I Balcani chiusi dirottano i migranti verso l’Italia
“La situazione sulla rotta dei Balcani occidentali è davvero critica. La possibilità di una crisi umanitaria su larga scala è molto reale e molto vicina”, ha avvertito Avramopoulos al termine della riunione dei ministri dell’Interno Ue, dove è emersa l’ennesima spaccatura, con i Paesi dell’est e l’Austria che ormai pensano solo a blindare i confini, tagliando fuori la Grecia. Nella penisola ellenica le recenti azioni unilaterali dei Paesi balcanici, che alla frontiera macedone bloccano anche i profughi siriani privi di documenti in regola, fanno sentire tutti i loro effetti negativi. E Bruxelles sta lavorando con l’Alto commissario Onu per i rifugiati (Unhcr) Filippo Grandi ad un piano d’emergenza umanitario. «Non accetteremo di diventare il Libano d’Europa e un magazzino di anime», ha protestato il viceministro per l’Immigrazione greco Ioannis Mouzalas, furibondo per il trattamento riservato al suo Paese, escluso dal vertice organizzato ieri dall’Austria a Vienna. Per questo Atene ha anche richiamato in patria per consultazioni il suo ambasciatore nella capitale austriaca. Alla riunione con i colleghi Ue Mouzalas si è ritrovato più volte sul banco degli imputati, dove lo hanno inchiodato i quattro ministri dei Visegrad – il polacco Mariusz Blaszczak, lo slovacco Robert Kalinak, l’ungherese Sandor Pinter, il ceco Milan Chovanec – ma anche quello austriaco Johanna Mikl-Leitner, con la quale lo scambio è stato se possibile ancora più acceso. In difesa del greco hanno parlato Angelino Alfano, il francese Bernard Cazeneuve e il tedesco Thomas de Maiziere, che con la Commissione Ue premono per l’attuazione delle soluzioni europee. Ma la situazione è tesissima.

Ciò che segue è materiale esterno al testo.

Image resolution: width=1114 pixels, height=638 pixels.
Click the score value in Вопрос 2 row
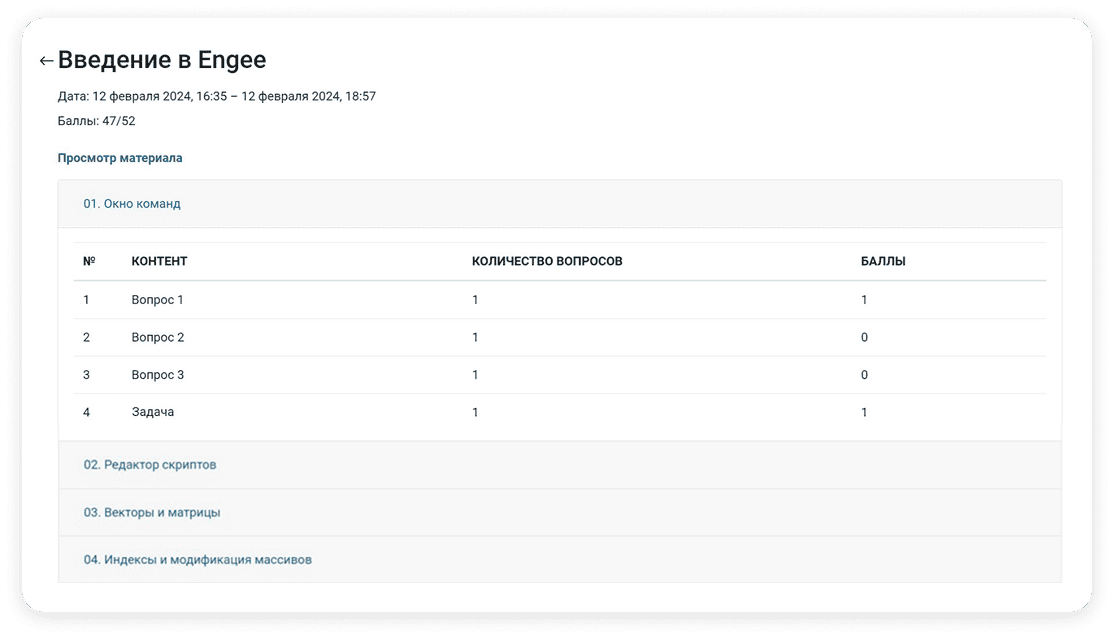[864, 338]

La Ue non trova una soluzione unitaria
Tra dieci giorni ci sarà infatti un nuovo vertice straordinario dei leader dei 28 sulla crisi dei profughi con la Turchia. All’inviato di Ankara i ministri dell’Unione hanno chiesto di ridurre drasticamente i flussi entro quella data e se per il 7 marzo non saranno stati drasticamente ridotti “si dovranno trovare altre misure e fare nuovi piani di emergenza”, ha avvertito il ministro dell’Immigrazione olandese Klaas Dijkhoff. “Con i muri si generano solo illusioni”, ha evidenziato Alfano, che è tornato alla carica sulla necessità di rivedere il regolamento di Dublino. E’ “inaccettabile” l’idea di risolvere i problemi “sulle spalle di altri Paesi”, ha affermato De Maiziere. Mentre Cazneuve – risentito dai controlli alle frontiere imposte dal Belgio per lo smantellamento della ‘Giungla’ di Calais senza preavviso – ha detto “no alle politiche che mettano in difficoltà la Grecia”. «I Paesi europei devono intensificare il trasferimento dei richiedenti asilo da Italia e la Grecia e il loro re-insediamento dalle zone di conflitto e i paesi confinanti», dice il commissario per i diritti umani del Consiglio d’Europa, Nils Muiznieks, cheritiene necessario che i Paesi europei adottino per far fronte alla situazione sempre più drammatica dei rifugiati. «I Paesi europei chiudendo i loro confini ai richiedenti asilo stanno affondando in un circolo sempre più vizioso» afferma Muiznieks.